Eles habitavam um pardieiro que cheirava mal e tinha gatos, tartarugas e pássaros vivendo livremente pela minúscula casa. Kurt era obcecado por bonecas de plástico que ele deformava com fogo e tirava suas cabeças e reconfigurava os membros. Ele tinha uma tia que lhe apresentou Os Beatles: Aunt Mary. Ele gostava de Black Sabbath e Leadbelly, mas foi só no movimento Punk, depois de muito se perder, que Kurdt se encontrou. Começou a pichar “God is gay” nas ruas tristonhas de Aberdeen, sua cidade natal, e por isso foi preso.
Sua primeira tentativa de suicídio foi aos 13 anos, quando deitou nos trilhos de um trem e colocou três pedras grandes por cima de seu corpo mirrado para assegurar que não escaparia. (Esse detalhe das pedras me apavora até hoje.) Mas, misteriosamente, o trem pegou a outra rota da bifurcação. Isso tudo depois de ele ter uma primeira experiência sexual tenebrosa, com uma menina neuroatípica, que o deixou enojado com o cheiro do sexo.

_Perguntas de leitura_:
a – No trecho sobre Kurt, quem lhe apresentou os Beatles?
b – Dê seguimento ao trecho sobre Kurt, começando logo após a última frase.
As linhas são um material à parte, sem relação com o trecho.

Entradas salvas:
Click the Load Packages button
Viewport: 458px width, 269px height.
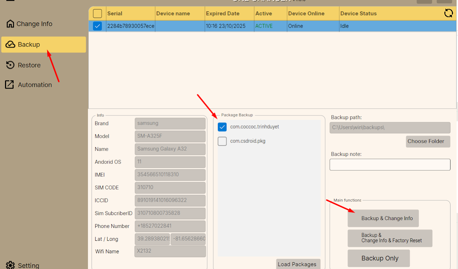[x=297, y=264]
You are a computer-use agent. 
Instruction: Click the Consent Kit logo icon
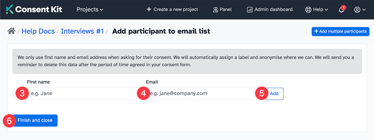click(x=9, y=9)
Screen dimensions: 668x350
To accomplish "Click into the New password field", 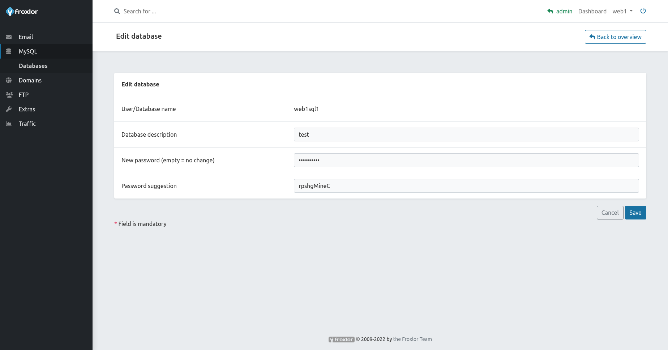I will pyautogui.click(x=466, y=160).
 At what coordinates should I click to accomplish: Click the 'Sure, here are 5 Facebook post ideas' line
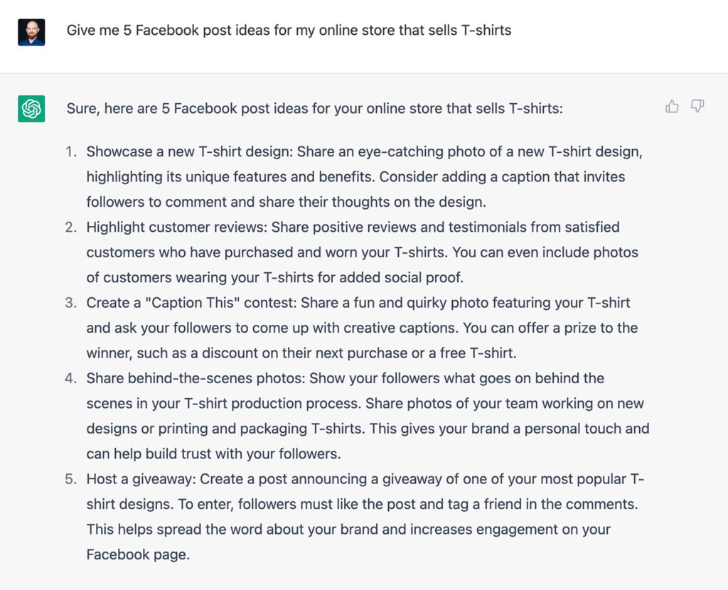point(315,109)
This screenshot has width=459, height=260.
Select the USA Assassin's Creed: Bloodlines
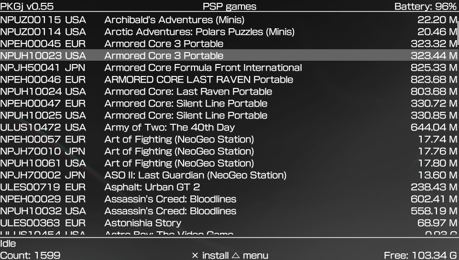[230, 211]
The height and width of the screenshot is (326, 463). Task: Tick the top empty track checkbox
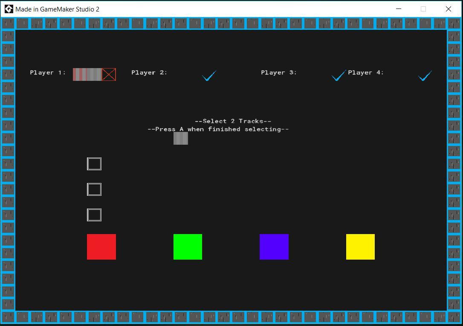(x=94, y=164)
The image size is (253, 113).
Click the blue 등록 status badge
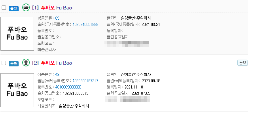click(x=13, y=64)
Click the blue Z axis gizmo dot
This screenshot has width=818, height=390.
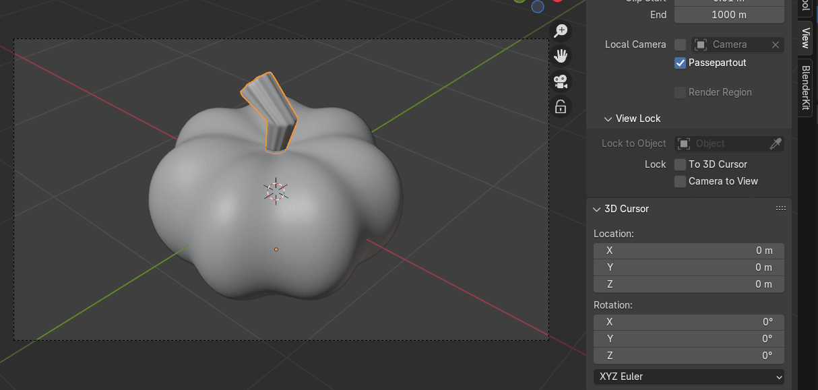click(538, 7)
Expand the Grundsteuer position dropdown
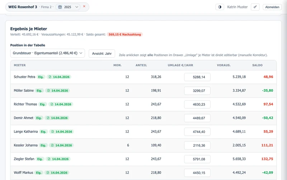 [x=48, y=53]
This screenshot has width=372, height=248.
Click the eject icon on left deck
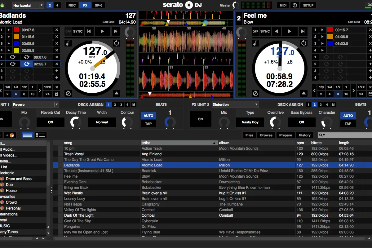(x=117, y=93)
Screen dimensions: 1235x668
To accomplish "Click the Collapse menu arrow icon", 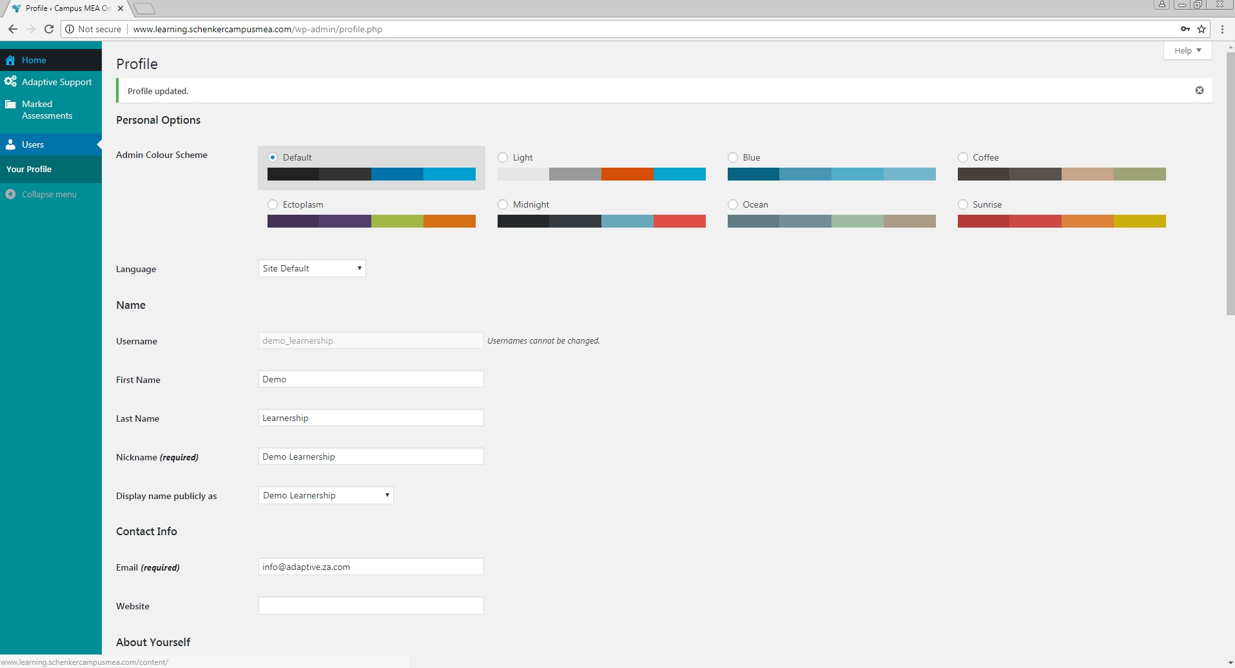I will 10,194.
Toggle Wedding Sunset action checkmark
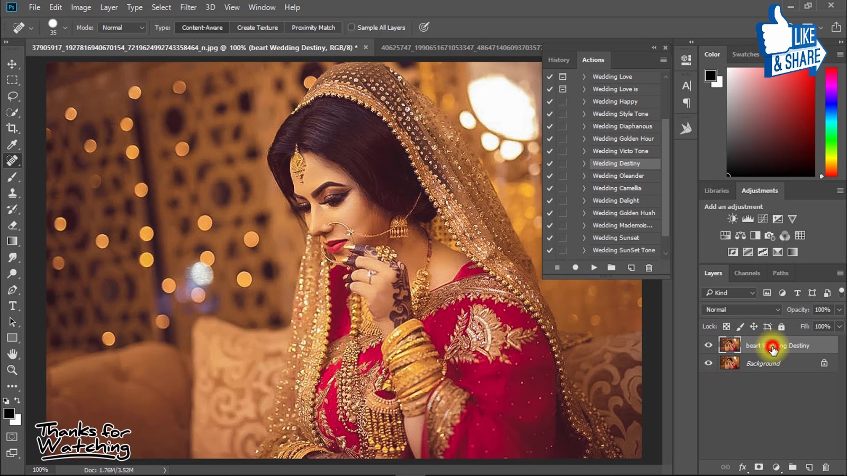 tap(549, 238)
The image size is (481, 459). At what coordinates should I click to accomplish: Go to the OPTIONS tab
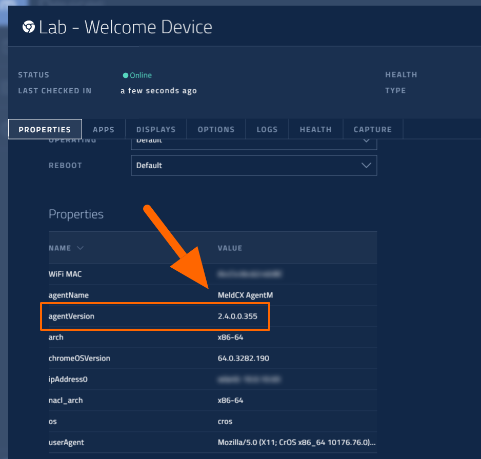click(x=216, y=130)
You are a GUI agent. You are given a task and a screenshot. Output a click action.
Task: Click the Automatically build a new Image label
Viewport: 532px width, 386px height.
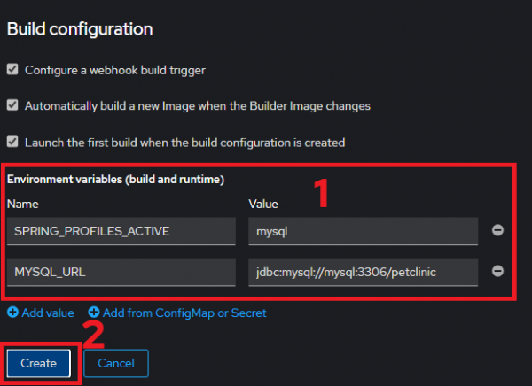(x=197, y=105)
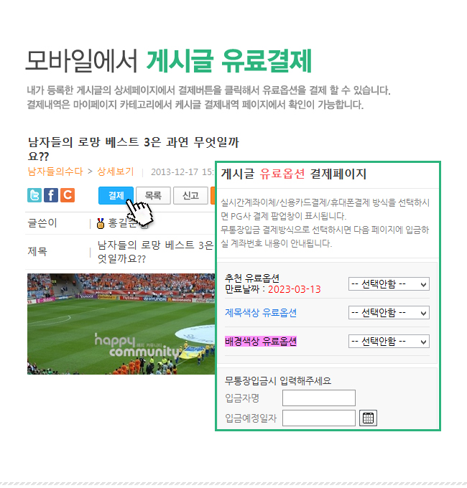
Task: Click the 홍길동 author name
Action: [122, 223]
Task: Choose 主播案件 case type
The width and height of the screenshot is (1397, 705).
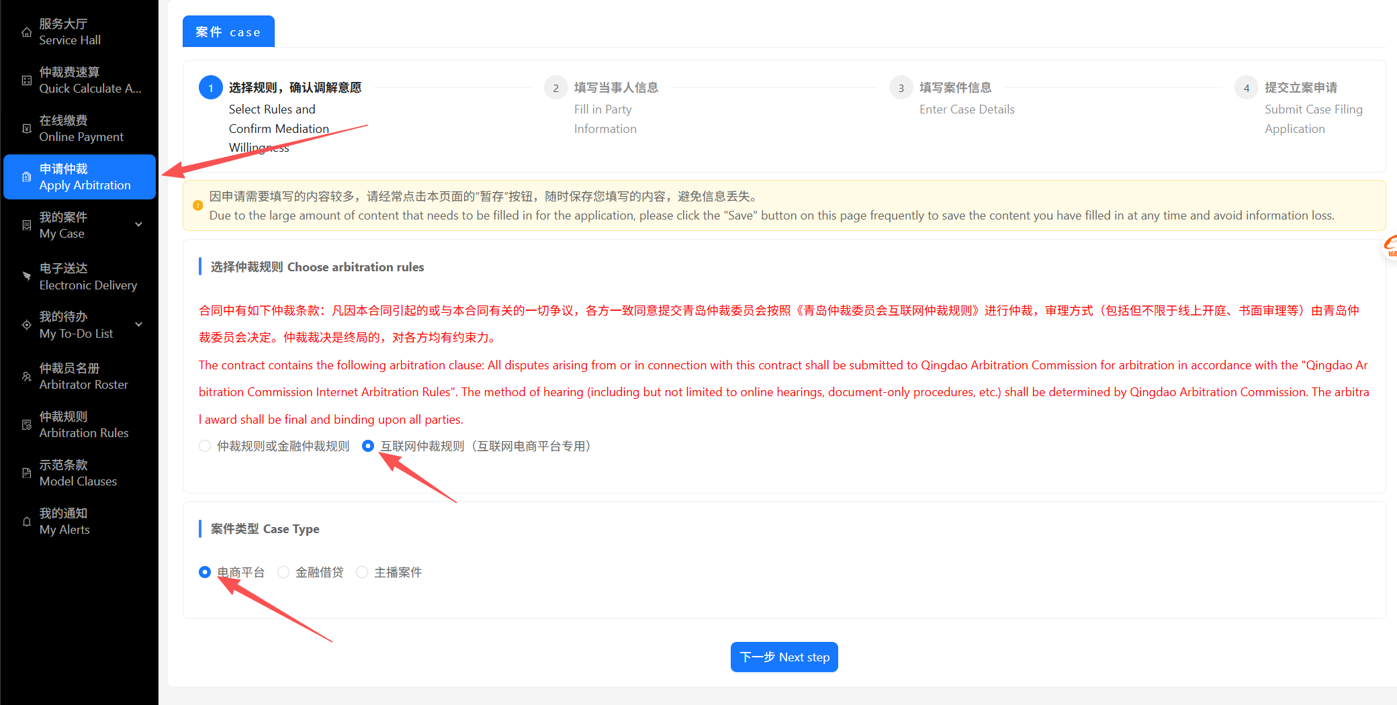Action: 362,572
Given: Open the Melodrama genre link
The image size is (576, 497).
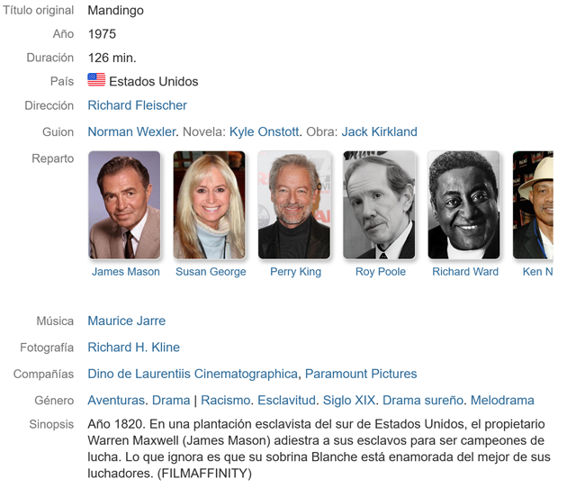Looking at the screenshot, I should coord(502,400).
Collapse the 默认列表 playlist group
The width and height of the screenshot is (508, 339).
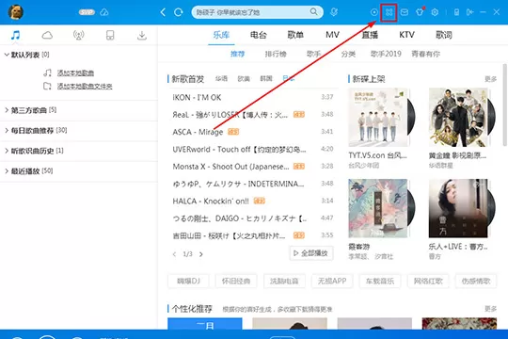7,55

_Respostas em ordem_:
a – Sua tia, Aunt Mary.

b –
Eu poderia listar um milhão de curiosidades como: sua família de raízes irlandesas já tinha três casos de suicídio por arma de fogo e que seu corpo foi encontrado ao lado do disco “Automatic for the People”, do R.E.M.— Michael Stype é padrinho de Frances Bean Cobain, sua única filha. Ou que seu tio-avô, Delbert, era tenor e apareceu no filme “King of Jazz”, em 1930.
Eu poderia passar o dia inteiro e a noite e a madrugada e o próximo dia emendando um detalhe no outro, como, por exemplo: ele lia e relia o romance “Perfume” de Patrick Süskind ou que na gravação de seu último clipe “Heart-Shaped Box”, Courtney Love criticou a roupa dele e ele, para se vingar, mergulhou o cigarro com a brasa acesa em sua própria testa no estúdio. Tiveram que fazer uma maquiagem para a gravação. Em sua passagem no Rio de Janeiro, reclamou do calor, mas comentou que “se tivesse nascido numa cidade assim seria feliz”.
Chega. O que me capturou no começo do ano passado foi um vídeo randômico dele, em uma premiação da MTV, quando percebi que ele era magro e pequeno demais. Media algo por volta de 1,75 ou menos e pesava só 56 quilos. Tinha escoliose. Sofria de dores alucinantes no estômago (provavelmente de fundo emocional) e, depois de várias consultas médicas e exames em vão, começou a se automedicar com heroína.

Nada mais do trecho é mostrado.